Gunung Pertama
“Nanti kamu jadi seksi dokumentasi ya, cik”,katanya sore itu. Selepas rapat malam kemarin yang mempertemukan enam belas kepala untuk membahas satu tujuan.
Latihan dasar yang kami lalui berpekan-pekan lamanya, juga berbagai tes yang menguji kepahaman dan latihan yang mempersiapkan fisik sudah tertinggal di belakang. Akhirnya, kami sampai pada titik pembuktian. Memegang kendali sebuah kegiatan, merancangnya dari titik nol, membuktikan bahwa kami memahami materi yang sudah diberikan. Ekspedisi, kami menyebutnya demikian.
Gunung itu bernama Manglayang, terletak di Jawa Barat tepatnya diantara Kota Bandung dan Kabupaten Sumedang. Dekat dengan Universitas Padjajaran. Terjangkau dari rumahku. Artinya, rumahku otomatis akan menjadi basecamp kami (rombongan Jakarta) di Bandung.
Kami melakukan advance terlebih dahulu. Advance adalah kegiatan dimana beberapa orang dari seluruh panitia akan menggali informasi sebanyak mungkin dari gunung tersebut. Tim ini akan mengumpulkan informasi berupa jalur pendakian, jadwal-jadwal penting yang terkait, harga masuk, fasilitas, kemudahan akomodasi dan transportasi, wilayah dan tempat untuk mendirikan tenda, dan yang terpenting cuaca serta sumber air.

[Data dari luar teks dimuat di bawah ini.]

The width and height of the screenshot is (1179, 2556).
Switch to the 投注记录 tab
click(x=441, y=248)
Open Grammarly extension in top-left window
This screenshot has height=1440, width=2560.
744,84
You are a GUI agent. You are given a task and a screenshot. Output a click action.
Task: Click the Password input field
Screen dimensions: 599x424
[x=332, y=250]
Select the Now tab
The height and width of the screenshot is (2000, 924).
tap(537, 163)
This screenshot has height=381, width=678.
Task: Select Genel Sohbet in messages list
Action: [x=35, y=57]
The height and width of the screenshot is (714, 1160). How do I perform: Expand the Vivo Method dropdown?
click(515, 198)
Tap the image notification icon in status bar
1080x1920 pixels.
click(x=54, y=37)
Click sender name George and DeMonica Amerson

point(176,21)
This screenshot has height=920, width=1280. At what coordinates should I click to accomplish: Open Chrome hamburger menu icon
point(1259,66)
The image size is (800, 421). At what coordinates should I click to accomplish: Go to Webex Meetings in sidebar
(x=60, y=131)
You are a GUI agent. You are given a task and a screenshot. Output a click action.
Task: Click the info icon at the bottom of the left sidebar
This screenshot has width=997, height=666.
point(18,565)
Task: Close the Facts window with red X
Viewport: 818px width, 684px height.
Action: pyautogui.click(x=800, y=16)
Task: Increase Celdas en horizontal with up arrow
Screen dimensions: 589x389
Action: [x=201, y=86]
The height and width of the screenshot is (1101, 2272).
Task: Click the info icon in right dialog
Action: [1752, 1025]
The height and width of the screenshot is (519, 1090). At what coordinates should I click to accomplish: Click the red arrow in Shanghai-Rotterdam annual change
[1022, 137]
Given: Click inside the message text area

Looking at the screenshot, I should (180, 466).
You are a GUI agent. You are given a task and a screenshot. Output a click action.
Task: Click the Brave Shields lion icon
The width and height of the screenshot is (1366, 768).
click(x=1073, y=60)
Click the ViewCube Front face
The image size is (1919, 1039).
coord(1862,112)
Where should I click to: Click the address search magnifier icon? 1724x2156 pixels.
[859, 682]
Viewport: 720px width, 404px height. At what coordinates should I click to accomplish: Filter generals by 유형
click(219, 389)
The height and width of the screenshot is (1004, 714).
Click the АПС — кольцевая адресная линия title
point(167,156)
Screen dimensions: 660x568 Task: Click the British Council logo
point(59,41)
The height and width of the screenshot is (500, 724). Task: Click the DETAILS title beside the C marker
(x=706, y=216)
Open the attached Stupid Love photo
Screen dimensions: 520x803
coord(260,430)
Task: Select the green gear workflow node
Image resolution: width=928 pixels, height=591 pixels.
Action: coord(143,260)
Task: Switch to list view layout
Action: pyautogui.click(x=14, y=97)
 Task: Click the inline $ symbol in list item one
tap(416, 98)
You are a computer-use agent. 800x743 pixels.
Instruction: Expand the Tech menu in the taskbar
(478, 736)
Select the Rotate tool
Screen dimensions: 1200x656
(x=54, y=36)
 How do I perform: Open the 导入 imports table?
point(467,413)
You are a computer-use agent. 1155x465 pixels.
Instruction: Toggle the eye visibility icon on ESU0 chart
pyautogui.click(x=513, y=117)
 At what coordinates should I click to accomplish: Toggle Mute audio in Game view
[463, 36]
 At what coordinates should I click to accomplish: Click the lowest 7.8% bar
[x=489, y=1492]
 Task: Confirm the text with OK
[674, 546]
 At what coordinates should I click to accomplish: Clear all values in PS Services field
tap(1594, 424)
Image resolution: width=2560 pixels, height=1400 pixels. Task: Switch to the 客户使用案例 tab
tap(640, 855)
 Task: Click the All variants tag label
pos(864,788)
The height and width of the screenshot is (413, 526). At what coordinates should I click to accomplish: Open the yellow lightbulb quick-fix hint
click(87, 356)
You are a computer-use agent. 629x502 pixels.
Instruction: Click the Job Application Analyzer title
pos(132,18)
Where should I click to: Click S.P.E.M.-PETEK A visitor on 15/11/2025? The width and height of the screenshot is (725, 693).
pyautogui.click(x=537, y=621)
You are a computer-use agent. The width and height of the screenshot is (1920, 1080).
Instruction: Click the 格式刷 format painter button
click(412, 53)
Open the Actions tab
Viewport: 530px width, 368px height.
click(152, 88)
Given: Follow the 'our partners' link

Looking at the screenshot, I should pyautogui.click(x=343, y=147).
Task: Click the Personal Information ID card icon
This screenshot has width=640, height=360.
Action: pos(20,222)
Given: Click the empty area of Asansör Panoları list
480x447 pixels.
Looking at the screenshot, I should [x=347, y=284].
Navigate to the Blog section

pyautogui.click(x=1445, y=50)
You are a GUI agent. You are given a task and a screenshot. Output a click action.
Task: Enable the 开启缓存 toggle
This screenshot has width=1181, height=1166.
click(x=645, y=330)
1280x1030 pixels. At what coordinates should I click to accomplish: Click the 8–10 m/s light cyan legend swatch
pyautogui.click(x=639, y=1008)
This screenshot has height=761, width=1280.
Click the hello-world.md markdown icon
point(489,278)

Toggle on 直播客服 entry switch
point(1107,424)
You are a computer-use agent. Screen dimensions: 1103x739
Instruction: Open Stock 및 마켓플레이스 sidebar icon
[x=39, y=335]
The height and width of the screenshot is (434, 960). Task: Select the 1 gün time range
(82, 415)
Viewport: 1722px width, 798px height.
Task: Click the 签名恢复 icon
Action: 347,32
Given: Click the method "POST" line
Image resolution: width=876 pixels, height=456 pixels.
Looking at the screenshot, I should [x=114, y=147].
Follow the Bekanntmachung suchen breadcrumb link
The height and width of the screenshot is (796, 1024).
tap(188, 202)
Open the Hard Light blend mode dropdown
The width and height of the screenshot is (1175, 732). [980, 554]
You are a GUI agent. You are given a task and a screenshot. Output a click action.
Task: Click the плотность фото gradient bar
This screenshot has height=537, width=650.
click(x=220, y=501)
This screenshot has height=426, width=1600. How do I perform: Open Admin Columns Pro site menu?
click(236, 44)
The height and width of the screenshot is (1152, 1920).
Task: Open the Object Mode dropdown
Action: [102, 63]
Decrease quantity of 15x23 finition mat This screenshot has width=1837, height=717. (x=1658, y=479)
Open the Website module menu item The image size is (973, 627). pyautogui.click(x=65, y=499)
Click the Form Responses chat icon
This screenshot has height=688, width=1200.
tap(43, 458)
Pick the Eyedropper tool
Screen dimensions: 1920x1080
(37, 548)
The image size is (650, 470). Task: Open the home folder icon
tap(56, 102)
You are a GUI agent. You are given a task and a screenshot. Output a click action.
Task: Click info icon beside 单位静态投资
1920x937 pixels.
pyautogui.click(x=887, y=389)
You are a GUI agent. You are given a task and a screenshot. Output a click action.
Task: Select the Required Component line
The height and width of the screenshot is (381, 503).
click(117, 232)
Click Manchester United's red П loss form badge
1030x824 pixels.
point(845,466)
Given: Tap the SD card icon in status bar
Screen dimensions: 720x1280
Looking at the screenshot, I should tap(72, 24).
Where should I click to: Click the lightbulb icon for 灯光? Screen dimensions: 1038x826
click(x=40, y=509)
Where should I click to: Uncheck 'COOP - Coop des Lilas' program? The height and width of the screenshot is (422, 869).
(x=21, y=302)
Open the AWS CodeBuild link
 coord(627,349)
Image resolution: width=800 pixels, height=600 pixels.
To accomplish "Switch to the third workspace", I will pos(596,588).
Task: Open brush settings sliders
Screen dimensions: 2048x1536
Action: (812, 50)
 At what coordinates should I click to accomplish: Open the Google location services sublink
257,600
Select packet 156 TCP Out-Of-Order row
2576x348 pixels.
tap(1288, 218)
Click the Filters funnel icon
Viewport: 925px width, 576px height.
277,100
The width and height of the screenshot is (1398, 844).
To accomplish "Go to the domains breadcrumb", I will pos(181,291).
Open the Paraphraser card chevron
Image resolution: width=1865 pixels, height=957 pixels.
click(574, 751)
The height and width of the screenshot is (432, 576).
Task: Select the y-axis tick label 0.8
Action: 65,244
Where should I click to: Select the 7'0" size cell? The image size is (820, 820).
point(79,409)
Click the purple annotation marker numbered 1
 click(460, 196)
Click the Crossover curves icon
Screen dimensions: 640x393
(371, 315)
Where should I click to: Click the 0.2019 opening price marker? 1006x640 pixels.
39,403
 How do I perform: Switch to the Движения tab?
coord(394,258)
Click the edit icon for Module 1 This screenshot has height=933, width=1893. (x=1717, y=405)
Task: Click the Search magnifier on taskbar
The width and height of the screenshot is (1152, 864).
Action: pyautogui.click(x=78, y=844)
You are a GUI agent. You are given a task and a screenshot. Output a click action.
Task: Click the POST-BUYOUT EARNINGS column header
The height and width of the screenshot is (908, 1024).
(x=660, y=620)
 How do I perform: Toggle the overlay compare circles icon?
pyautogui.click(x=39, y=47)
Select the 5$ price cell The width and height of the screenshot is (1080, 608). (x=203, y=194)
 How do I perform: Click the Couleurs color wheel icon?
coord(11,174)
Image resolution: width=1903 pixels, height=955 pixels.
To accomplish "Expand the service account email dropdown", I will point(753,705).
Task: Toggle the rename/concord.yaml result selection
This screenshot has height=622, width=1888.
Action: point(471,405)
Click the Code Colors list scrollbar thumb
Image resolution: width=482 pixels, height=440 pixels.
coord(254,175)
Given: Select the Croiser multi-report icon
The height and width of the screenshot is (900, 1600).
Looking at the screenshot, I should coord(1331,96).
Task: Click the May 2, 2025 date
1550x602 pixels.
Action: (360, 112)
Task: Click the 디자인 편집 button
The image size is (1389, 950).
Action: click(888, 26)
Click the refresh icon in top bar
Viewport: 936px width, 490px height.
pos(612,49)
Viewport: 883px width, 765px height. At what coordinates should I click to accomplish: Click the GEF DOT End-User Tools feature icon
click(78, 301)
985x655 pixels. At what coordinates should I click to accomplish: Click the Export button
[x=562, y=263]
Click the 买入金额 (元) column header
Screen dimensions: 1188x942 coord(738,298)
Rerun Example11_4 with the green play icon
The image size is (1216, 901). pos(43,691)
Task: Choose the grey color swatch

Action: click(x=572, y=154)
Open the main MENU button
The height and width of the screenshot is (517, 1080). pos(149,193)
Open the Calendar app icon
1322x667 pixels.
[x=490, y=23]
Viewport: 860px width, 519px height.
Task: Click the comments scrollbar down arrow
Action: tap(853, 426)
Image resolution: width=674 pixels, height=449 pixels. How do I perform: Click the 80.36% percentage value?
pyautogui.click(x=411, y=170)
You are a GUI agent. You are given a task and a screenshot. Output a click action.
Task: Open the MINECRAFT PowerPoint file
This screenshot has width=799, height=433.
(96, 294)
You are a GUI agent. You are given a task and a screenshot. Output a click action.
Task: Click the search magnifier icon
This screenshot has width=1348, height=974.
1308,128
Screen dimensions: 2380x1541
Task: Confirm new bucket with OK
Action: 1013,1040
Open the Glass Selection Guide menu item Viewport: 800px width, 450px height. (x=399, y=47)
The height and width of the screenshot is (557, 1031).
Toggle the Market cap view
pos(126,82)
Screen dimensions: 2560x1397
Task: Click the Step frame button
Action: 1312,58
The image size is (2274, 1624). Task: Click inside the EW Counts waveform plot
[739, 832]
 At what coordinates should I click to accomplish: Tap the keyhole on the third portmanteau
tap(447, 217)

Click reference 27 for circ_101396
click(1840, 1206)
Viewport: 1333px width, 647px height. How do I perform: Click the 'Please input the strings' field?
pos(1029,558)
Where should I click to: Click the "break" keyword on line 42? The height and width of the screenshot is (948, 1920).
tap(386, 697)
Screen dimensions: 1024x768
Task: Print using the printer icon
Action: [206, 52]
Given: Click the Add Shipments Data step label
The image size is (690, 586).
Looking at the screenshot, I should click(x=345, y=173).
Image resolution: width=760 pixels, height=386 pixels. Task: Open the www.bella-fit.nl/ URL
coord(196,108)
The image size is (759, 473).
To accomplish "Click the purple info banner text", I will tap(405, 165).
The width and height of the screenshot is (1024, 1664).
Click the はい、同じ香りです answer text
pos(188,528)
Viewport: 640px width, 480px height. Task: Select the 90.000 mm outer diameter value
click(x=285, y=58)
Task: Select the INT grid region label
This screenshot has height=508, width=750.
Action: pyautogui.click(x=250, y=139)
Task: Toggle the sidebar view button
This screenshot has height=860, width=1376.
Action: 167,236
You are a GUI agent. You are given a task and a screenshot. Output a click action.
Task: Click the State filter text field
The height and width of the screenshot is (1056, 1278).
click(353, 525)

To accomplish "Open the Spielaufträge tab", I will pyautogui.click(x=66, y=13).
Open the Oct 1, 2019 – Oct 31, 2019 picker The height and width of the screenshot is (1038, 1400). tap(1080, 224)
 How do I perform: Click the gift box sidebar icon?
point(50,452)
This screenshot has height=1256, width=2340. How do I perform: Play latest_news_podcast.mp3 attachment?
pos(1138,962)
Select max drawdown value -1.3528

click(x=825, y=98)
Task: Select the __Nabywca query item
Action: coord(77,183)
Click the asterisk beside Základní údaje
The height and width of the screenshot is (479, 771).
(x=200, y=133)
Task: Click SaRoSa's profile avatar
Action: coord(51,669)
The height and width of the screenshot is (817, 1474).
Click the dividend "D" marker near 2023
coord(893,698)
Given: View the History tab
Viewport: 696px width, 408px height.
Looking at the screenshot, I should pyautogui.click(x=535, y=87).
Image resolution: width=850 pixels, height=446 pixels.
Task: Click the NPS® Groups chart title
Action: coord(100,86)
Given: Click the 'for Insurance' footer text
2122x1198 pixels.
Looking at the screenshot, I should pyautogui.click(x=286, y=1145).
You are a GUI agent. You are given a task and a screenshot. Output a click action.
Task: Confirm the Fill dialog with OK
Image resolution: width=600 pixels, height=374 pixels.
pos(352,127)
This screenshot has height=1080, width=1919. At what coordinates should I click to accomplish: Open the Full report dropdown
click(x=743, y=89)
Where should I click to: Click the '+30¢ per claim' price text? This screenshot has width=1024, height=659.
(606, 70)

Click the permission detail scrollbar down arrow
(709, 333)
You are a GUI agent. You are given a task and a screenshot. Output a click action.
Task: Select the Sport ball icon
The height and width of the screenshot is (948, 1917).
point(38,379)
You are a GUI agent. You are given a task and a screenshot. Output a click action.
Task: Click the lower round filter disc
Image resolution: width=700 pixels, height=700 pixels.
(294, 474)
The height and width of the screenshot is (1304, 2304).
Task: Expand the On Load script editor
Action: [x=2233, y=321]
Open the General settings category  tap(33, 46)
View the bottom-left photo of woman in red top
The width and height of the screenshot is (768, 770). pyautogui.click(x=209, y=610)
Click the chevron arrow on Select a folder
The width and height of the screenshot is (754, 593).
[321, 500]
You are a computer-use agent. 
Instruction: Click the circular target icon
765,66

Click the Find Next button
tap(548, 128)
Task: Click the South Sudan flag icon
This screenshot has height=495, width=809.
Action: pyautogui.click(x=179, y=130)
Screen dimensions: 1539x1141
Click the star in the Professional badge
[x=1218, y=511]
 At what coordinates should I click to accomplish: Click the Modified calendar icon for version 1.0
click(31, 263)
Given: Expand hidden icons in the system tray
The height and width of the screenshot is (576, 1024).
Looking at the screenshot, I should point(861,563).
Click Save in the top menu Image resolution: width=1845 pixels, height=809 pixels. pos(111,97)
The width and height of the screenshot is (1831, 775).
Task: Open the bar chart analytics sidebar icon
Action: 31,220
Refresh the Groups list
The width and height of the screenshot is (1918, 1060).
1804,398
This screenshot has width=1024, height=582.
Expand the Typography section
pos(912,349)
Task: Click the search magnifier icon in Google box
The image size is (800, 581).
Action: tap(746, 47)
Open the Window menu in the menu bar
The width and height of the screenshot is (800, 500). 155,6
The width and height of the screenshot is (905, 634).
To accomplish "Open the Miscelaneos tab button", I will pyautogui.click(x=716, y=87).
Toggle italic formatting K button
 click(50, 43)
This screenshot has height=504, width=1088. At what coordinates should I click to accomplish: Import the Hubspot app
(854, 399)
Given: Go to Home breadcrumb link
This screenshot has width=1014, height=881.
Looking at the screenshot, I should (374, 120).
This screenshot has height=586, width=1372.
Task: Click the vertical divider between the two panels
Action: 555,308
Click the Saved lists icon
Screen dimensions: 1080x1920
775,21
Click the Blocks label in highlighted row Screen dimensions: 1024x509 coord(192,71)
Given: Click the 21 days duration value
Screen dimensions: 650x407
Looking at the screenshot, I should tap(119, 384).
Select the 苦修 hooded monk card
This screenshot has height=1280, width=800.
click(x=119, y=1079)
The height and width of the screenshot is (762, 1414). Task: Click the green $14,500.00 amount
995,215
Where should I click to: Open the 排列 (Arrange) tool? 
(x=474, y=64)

Tim advance berisikan 6 orang. Empat laki-laki dan dua perempuan. Mas Fadhil dan Mas Cong, yang paling tua diantara kami. Lalu Indra dan Fachrul, teman laki-lakiku dan perempuannya aku, juga Anisa. Kami berangkat dari Jakarta. Aku dan Anisa menaiki bus yang biasa kupilih ketika akan pulang, dengan rute Jakarta-Garut yang melewati Bandung sedangkan empat teman laki-laki lain lebih memilih menggunakan dua sepeda motor, mempercayakan pada gmaps untuk melewati rute Puncak-Cianjur-Purwakarta-Cimahi. Sudah bisa ditebak bukan? tim laki-laki lebih ber-effort. Mereka berlelah-lelah di perjalanan malam itu sedangkan aku dan Anisa sudah bersih-bersih dan berbaring nyaman di kamar ketika mereka baru saja tiba -dengan wajah yang sepertinya amat sangat lelah. Keesokan harinya baru aku dan Anisa diceritakan bahwa mereka berempat menemui kekonyolan yang menegangkan semalam. Bertemu dengan bapak-bapak yang emosi lalu terkena pukulan telak. Huft, bisa-bisanya!
Tapi keesokan harinya, Bandung menyapa dengan semangat yang menggebu. Tidak lama untuk sampai ke kaki gunung Manglayang, hanya sekitar 45–60 menit perjalanan motor dari rumahku. Kami melalui hamparan kebun teh di samping jalan yang meliuk. Udara dingin semakin menyadarkan bahwa tujuan sudah semakin dekat.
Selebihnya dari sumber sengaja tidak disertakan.